*Records to process*
-- Opening Marker --

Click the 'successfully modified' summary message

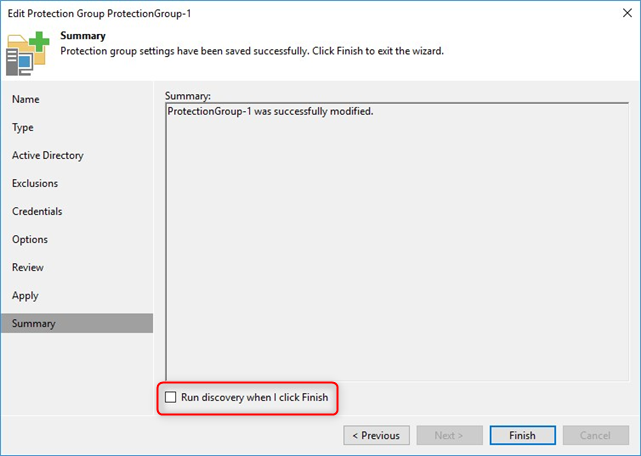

-- Closing Marker --
-- Opening Marker --

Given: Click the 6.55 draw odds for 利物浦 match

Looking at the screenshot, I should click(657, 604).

-- Closing Marker --
-- Opening Marker --

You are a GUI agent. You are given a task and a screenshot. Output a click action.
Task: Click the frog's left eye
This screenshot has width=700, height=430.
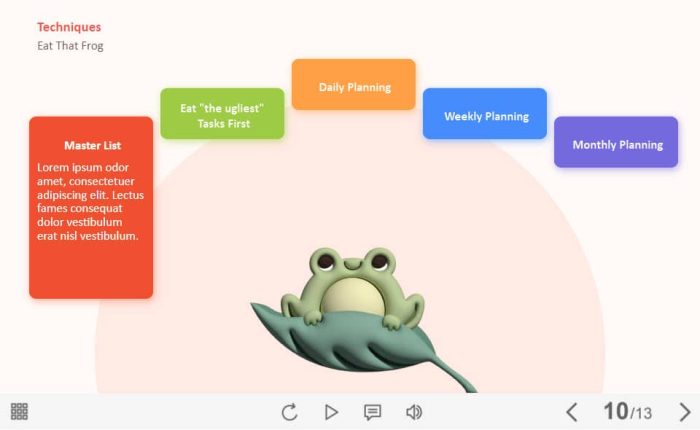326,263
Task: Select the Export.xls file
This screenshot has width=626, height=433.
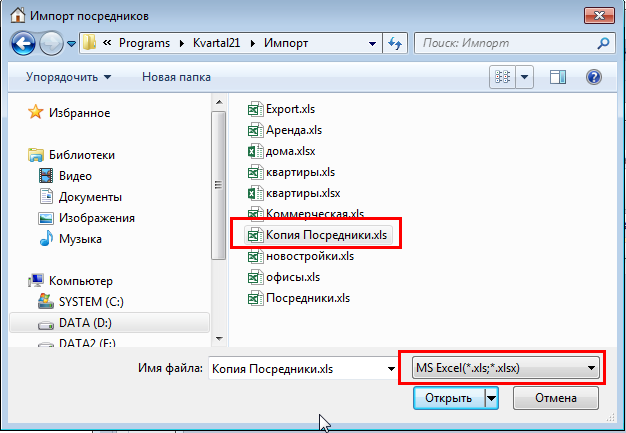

-- Closing Marker --

*Problem to solve*
Only the lines of the listing above from the one with "You are a GUI" through the one with "This screenshot has width=626, height=433." should be output, exactly, with both ends kept and pictures left out.

*Exercise output*
You are a GUI agent. You are given a task and a screenshot. Output a click action.
Task: Click the frog's left eye
This screenshot has width=700, height=430.
326,263
Task: Select the Export.xls file
This screenshot has width=626, height=433.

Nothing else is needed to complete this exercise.